When testing for int_clippers and casting, allow for possibility that
the overflow generates the integer maximum / minimum rather than a very
negative value (in the max overflow case)

Author: matthew-brett

nibabel/casting.py

@@ -3,7 +3,91 @@
 
 import numpy as np
 
-from .floating import floor_exact
+
+class CastingError(Exception):
+    pass
+
+
+def float_to_int(arr, int_type, nan2zero=True, infmax=False):
+    """ Convert floating point array `arr` to type `int_type`
+
+    * Rounds numbers to nearest integer
+    * Clips values to prevent overflows when casting
+    * Converts NaN to 0 (for `nan2zero`==True
+
+    Casting floats to integers is delicate because the result is undefined
+    and platform specific for float values outside the range of `int_type`.
+    Define ``shared_min`` to be the minimum value that can be exactly
+    represented in both the float type of `arr` and `int_type`. Define
+    `shared_max` to be the equivalent maximum value.  To avoid undefined results
+    we threshold `arr` at ``shared_min`` and ``shared_max``.
+
+    Parameters
+    ----------
+    arr : array-like
+        Array of floating point type
+    int_type : object
+        Numpy integer type
+    nan2zero : {True, False}
+        Whether to convert NaN value to zero.  Default is True.  If False, and
+        NaNs are present, raise CastingError
+    infmax : {False, True}
+        If True, set np.inf values in `arr` to be `int_type` integer maximum
+        value, -np.inf as `int_type` integer minimum.  If False, set +/- infs to
+        be ``shared_min``, ``shared_max`` as defined above.  Therefore False
+        gives faster conversion at the expense of infs that are further from
+        infinity.
+
+    Returns
+    -------
+    iarr : ndarray
+        of type `int_type`
+
+    Examples
+    --------
+    >>> float_to_int([np.nan, np.inf, -np.inf, 1.1, 6.6], np.int16)

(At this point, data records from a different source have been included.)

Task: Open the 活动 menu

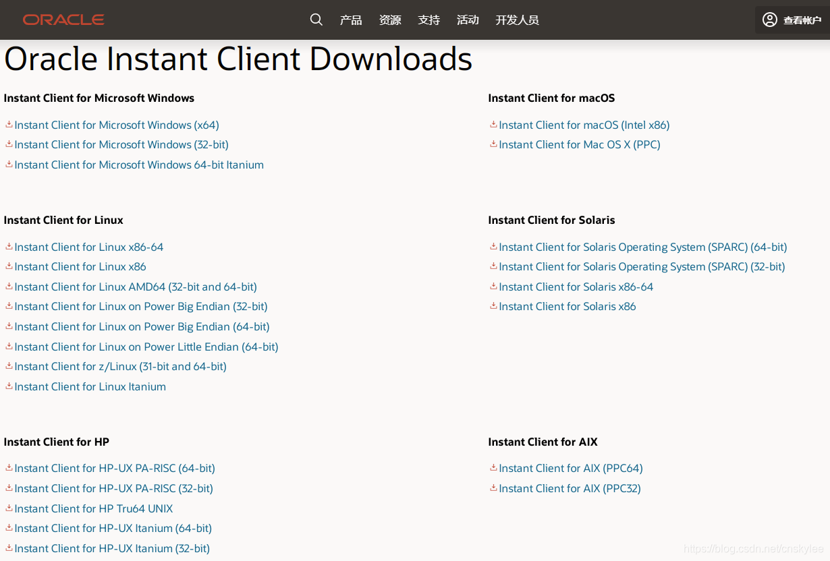Action: click(x=468, y=20)
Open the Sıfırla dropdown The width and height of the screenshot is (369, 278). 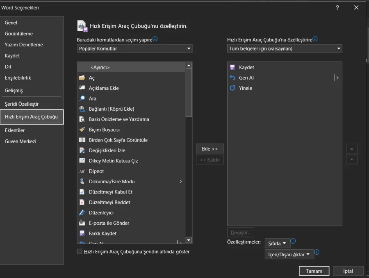pos(277,243)
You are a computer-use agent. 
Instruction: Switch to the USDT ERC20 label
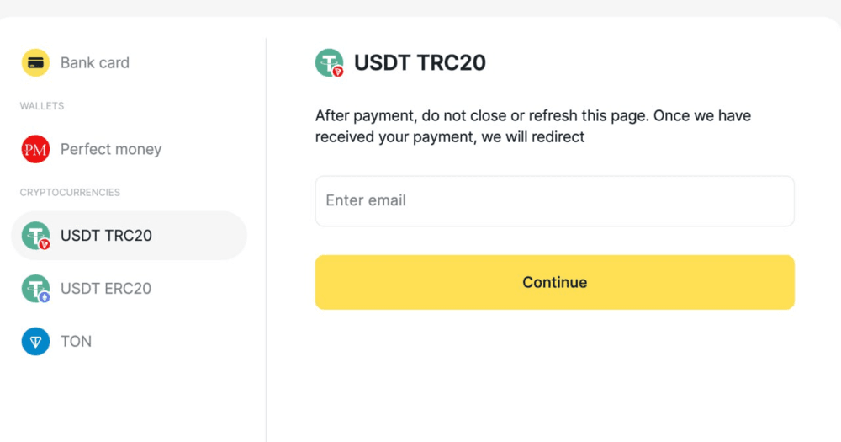click(106, 288)
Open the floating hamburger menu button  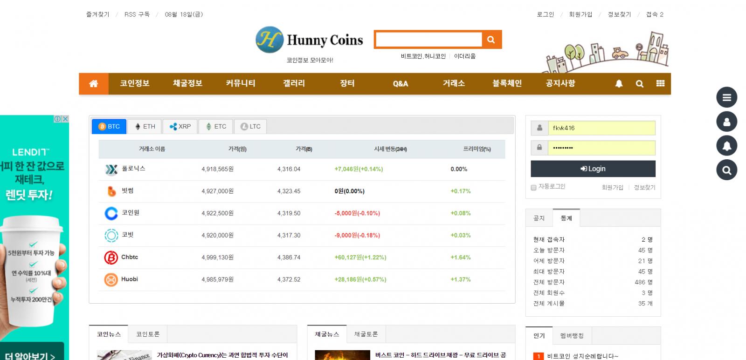[x=726, y=97]
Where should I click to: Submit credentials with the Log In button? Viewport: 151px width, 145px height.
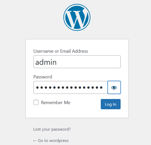(111, 104)
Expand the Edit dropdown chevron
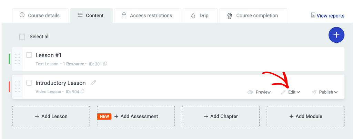 click(298, 92)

+    array([     0,  32767, -32768,      1,      7], dtype=int16)
+
+    Notes
+    -----
+    Numpy relies on the C library to cast from float to int using the standard
+    ``astype`` method of the array.
+
+    Quoting from section F4 of the C99 standard:
+
+        If the floating value is infinite or NaN or if the integral part of the
+        floating value exceeds the range of the integer type, then the
+        "invalid" floating-point exception is raised and the resulting value
+        is unspecified.
+
+    Hence we threshold at ``shared_min`` and ``shared_max`` to avoid casting to
+    values that are undefined.
+
+    See: http://en.wikipedia.org/wiki/C99 . There are links to the C99 standard
+    from that page.
+    """
+    arr = np.asarray(arr)
+    flt_type = arr.dtype.type
+    int_type = np.dtype(int_type).type
+    # Deal with scalar as input; fancy indexing needs 1D
+    shape = arr.shape
+    arr = np.atleast_1d(arr)
+    mn, mx = _cached_int_clippers(flt_type, int_type)
+    nans = np.isnan(arr)
+    have_nans = np.any(nans)
+    if not nan2zero and have_nans:
+        raise CastingError('NaNs in array, nan2zero not True')

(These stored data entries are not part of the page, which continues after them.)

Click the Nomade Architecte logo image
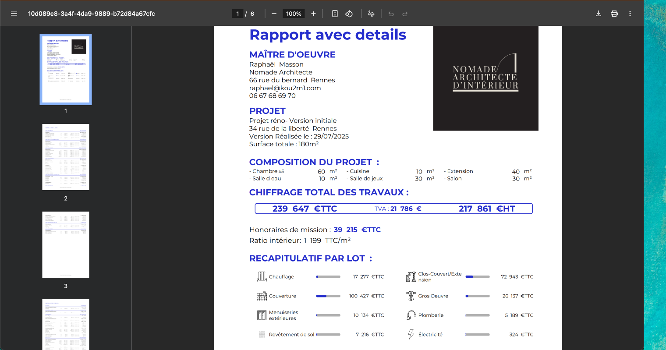The image size is (666, 350). point(485,78)
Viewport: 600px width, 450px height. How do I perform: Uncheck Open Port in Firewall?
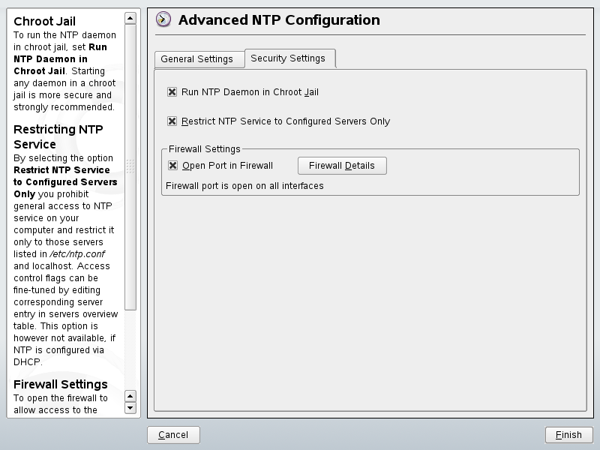tap(173, 166)
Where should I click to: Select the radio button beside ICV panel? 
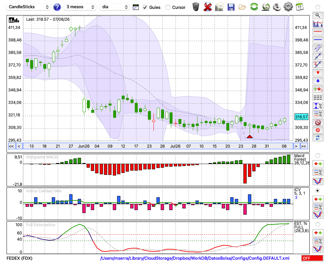pos(318,191)
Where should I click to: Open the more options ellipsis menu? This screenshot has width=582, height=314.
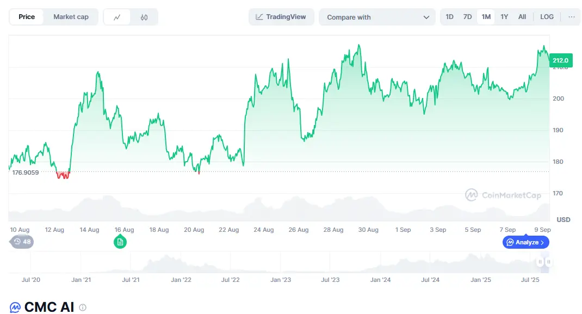coord(571,17)
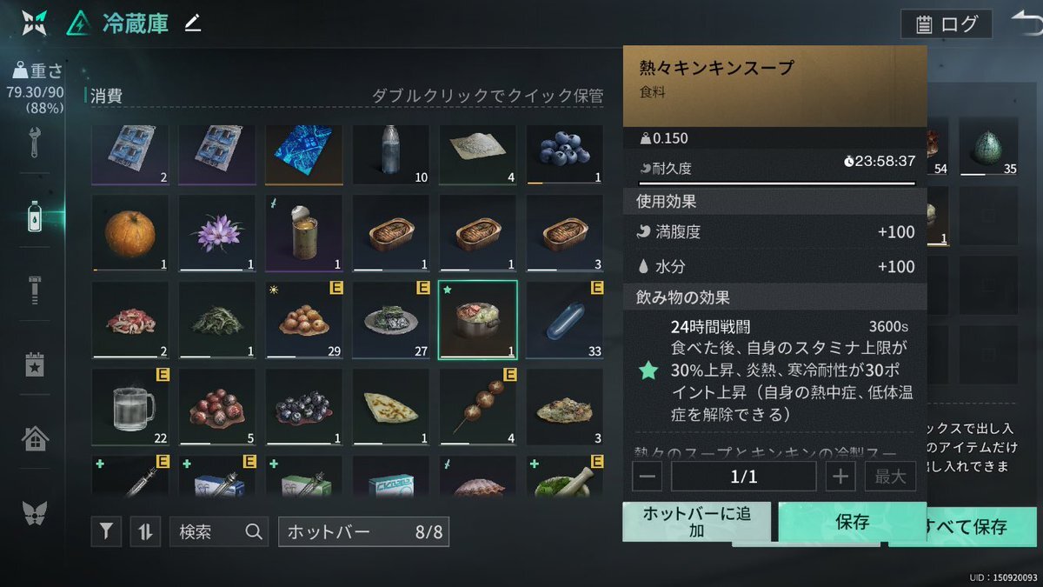This screenshot has height=587, width=1043.
Task: Select the bottle consumables category tab
Action: click(x=34, y=216)
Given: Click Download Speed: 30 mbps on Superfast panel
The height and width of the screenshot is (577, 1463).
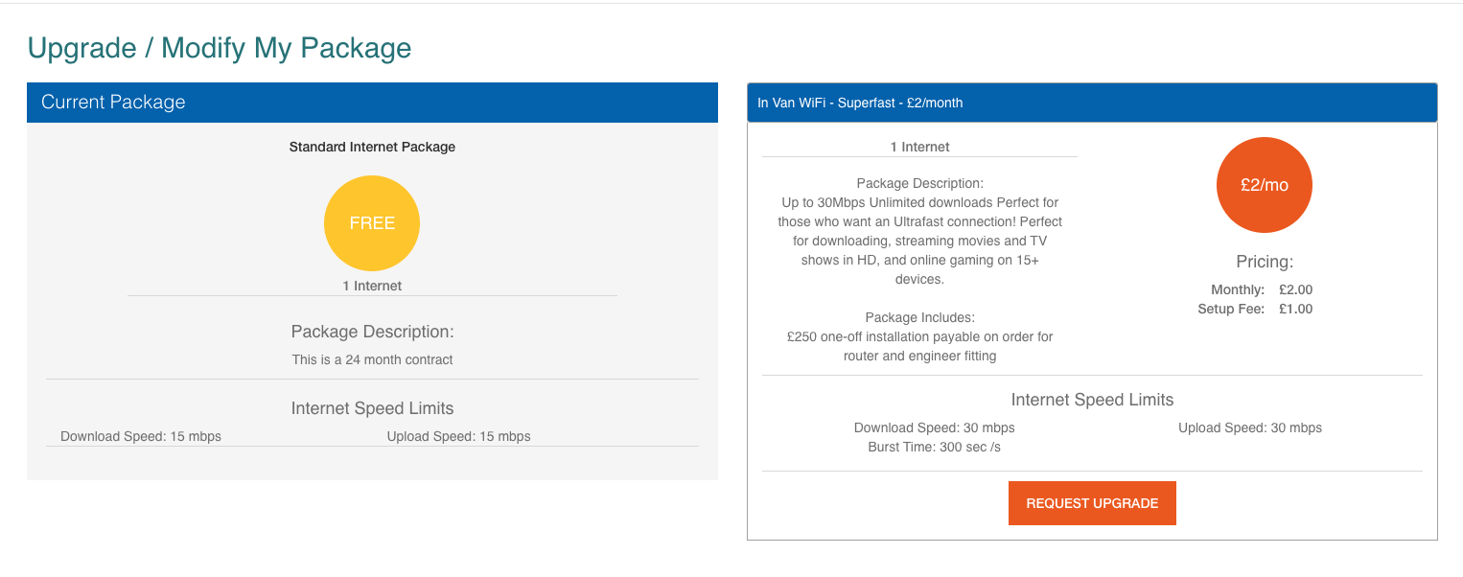Looking at the screenshot, I should tap(935, 427).
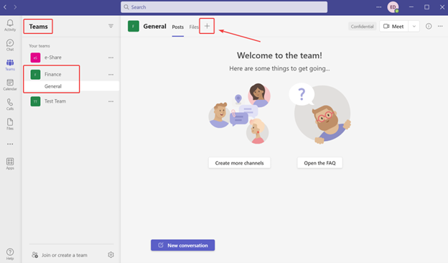This screenshot has height=263, width=448.
Task: Open the manage teams gear icon
Action: point(111,254)
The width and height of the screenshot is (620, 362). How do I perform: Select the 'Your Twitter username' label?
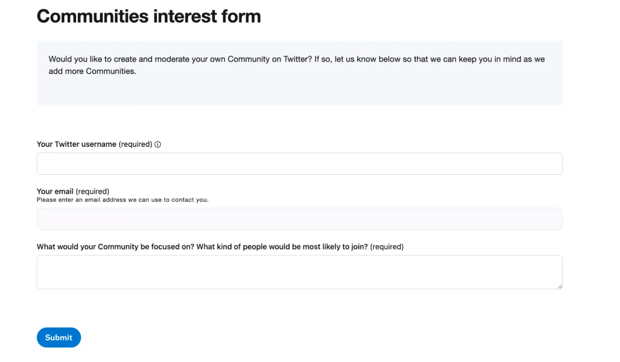pos(77,144)
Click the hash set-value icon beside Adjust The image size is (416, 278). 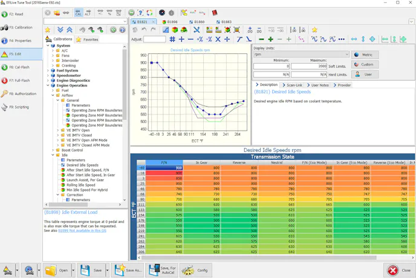172,39
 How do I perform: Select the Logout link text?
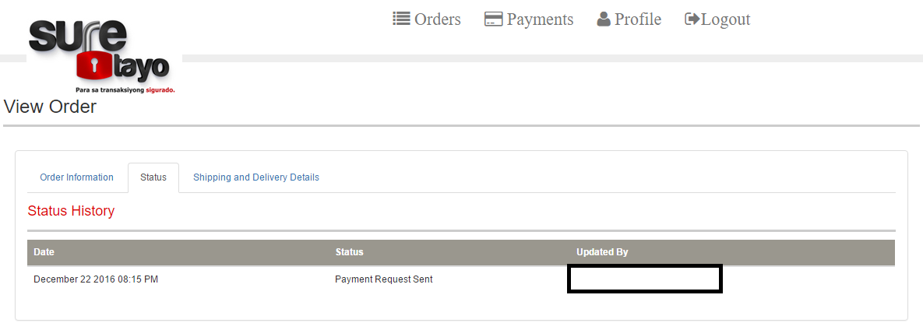(726, 19)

+    iarr = np.clip(np.rint(arr), mn, mx).astype(int_type)
+    if have_nans:
+        iarr[nans] = 0
+    if not infmax:
+        return iarr.reshape(shape)
+    ii = np.iinfo(int_type)
+    iarr[arr == np.inf] = ii.max
+    if ii.min != int(mn):
+        iarr[arr == -np.inf] = ii.min
+    return iarr.reshape(shape)
+
 
 def int_clippers(flt_type, int_type):
     """ Min and max in float type that are >=min, <=max in integer type
@@ -40,58 +124,229 @@ def _cached_int_clippers(flt_type, int_type):
         FLT_INT_CLIPS[flt_type, int_type] = int_clippers(flt_type, int_type)

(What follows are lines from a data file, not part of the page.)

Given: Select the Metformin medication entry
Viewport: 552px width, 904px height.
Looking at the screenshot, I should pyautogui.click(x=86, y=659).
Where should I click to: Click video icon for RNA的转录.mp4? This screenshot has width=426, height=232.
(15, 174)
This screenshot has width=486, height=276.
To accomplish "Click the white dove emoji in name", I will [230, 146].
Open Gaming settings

     return FLT_INT_CLIPS[(flt_type, int_type)]
 
+# ---------------------------------------------------------------------------
+# Routines to work out the next lowest representable intger in floating point
+# types.
+# ---------------------------------------------------------------------------
 
-class CastingError(Exception):
+try:
+    _float16 = np.float16
+except AttributeError: # float16 not present in np < 1.6
+    _float16 = None
+
+# The number of significand digits in IEEE floating point formats, not including
+# the implicit leading 0.  See http://en.wikipedia.org/wiki/IEEE_754-2008
+_flt_nmant = {
+    _float16: 10,
+    np.float32: 23,
+    np.float64: 52,
+    }
+
+
+class FloatingError(Exception):
     pass
 
 
-def nice_round(arr, int_type, nan2zero=True, infmax=False):
-    """ Round floating point array `arr` to type `int_type`
+def flt2nmant(flt_type):
+    """ Number of significand bits in float type `flt_type`
 
     Parameters
     ----------
-    arr : array-like
-        Array of floating point type
-    int_type : object
-        Numpy integer type
-    nan2zero : {True, False}
-        Whether to convert NaN value to zero.  Default is True.  If False, and
-        NaNs are present, raise CastingError
-    infmax : {False, True}
-        If True, set np.inf values in `arr` to be `int_type` integer maximum
-        value, -np.inf as `int_type` integer minimum.  If False, merely set infs
-        to be numbers at or near the maximum / minumum number in `arr` that can be
-        contained in `int_type`.  Therefore False gives faster conversion at the
-        expense of infs that are further from infinity.
+    flt_type : object
+        Numpy floating point type, such as np.float32
 
     Returns
     -------
-    iarr : ndarray
-        of type `int_type`
+    nmant : int
+        Number of digits in the signficand
+    """
+    try:
+        return _flt_nmant[flt_type]
+    except KeyError:
+        pass
+    nmant = np.finfo(flt_type).nmant
+    # Assuming the np.float type is always IEEE 64 bit
+    if flt_type is np.float and nmant == 52:
+        return 52
+    # Now we should be testing long doubles
+    assert flt_type is np.longdouble
+    if nmant == 63: # 80-bit intel type
+        return 63 # Not including explicit first digit
+    raise FloatingError('Cannot be confident of nmant value for %s' % flt_type)
+
+
+def as_int(x, check=True):
+    """ Return python integer representation of number
+
+    This is useful because the numpy int(val) mechanism is broken for large
+    values in np.longdouble.
+
+    This routine will still break for values that are outside the range of
+    float64.
+
+    Parameters
+    ----------
+    x : object
+        Floating point value
+    check : {True, False}
+        If True, raise error for values that are not integers
+
+    Returns
+    -------
+    i : int
+        Python integer
 
     Examples
     --------
-    >>> nice_round([np.nan, np.inf, -np.inf, 1.1, 6.6], np.int16)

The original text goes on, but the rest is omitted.